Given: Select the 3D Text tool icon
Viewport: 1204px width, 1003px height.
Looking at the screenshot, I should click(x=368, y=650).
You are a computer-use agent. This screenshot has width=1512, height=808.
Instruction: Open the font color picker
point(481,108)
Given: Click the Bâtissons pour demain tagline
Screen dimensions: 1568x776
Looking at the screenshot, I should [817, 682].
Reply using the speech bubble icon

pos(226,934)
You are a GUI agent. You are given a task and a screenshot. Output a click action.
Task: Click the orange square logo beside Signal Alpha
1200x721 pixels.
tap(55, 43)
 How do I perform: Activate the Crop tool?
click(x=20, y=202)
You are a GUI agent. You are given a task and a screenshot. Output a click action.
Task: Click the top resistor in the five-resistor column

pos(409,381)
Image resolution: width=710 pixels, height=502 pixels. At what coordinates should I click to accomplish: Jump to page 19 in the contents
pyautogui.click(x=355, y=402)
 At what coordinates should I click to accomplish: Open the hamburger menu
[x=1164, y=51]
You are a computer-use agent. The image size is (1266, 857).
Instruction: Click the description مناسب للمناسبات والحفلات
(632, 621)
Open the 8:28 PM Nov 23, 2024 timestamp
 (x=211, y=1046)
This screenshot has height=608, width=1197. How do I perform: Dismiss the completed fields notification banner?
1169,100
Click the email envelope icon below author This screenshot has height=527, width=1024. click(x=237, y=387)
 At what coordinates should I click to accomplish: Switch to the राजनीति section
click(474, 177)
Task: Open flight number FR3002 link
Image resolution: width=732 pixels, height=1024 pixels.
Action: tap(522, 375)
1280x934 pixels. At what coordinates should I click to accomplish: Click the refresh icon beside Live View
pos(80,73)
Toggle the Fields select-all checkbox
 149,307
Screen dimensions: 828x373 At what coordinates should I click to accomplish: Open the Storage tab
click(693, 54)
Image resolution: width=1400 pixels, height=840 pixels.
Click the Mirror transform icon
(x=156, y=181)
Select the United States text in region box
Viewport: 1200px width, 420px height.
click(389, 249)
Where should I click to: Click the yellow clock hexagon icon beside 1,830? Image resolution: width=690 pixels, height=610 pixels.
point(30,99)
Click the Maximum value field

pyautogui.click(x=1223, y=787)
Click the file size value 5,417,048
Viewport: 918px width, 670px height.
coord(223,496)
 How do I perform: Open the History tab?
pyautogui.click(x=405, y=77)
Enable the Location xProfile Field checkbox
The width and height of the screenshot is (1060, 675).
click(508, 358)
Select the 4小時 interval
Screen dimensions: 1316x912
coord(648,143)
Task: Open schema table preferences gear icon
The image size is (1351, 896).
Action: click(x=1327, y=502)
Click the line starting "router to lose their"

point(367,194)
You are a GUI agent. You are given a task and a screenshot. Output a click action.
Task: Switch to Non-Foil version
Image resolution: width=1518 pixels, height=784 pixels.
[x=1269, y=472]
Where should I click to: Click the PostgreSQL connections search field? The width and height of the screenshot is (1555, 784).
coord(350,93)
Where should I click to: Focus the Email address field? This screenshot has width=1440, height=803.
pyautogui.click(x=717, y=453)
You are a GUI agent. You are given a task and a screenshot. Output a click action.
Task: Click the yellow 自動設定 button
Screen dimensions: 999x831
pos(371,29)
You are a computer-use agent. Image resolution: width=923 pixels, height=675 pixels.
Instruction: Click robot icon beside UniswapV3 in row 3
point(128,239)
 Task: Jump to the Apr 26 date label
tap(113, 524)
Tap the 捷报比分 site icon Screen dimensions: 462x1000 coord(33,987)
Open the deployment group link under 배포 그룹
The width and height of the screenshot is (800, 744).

──────────────────────────────

> _EXERCISE INSTRUCTIONS_: Reproduce the lines of the entries above from the one with "1200x721 pixels." to the one with "Task: Open flight number FR3002 link", both included, exactly and without any other line.

> _RESPONSE AREA_:
1200x721 pixels.
tap(55, 43)
 How do I perform: Activate the Crop tool?
click(x=20, y=202)
You are a GUI agent. You are given a task and a screenshot. Output a click action.
Task: Click the top resistor in the five-resistor column

pos(409,381)
Image resolution: width=710 pixels, height=502 pixels. At what coordinates should I click to accomplish: Jump to page 19 in the contents
pyautogui.click(x=355, y=402)
 At what coordinates should I click to accomplish: Open the hamburger menu
[x=1164, y=51]
You are a computer-use agent. The image size is (1266, 857).
Instruction: Click the description مناسب للمناسبات والحفلات
(632, 621)
Open the 8:28 PM Nov 23, 2024 timestamp
 (x=211, y=1046)
This screenshot has height=608, width=1197. How do I perform: Dismiss the completed fields notification banner?
1169,100
Click the email envelope icon below author This screenshot has height=527, width=1024. click(x=237, y=387)
 At what coordinates should I click to accomplish: Switch to the राजनीति section
click(474, 177)
Task: Open flight number FR3002 link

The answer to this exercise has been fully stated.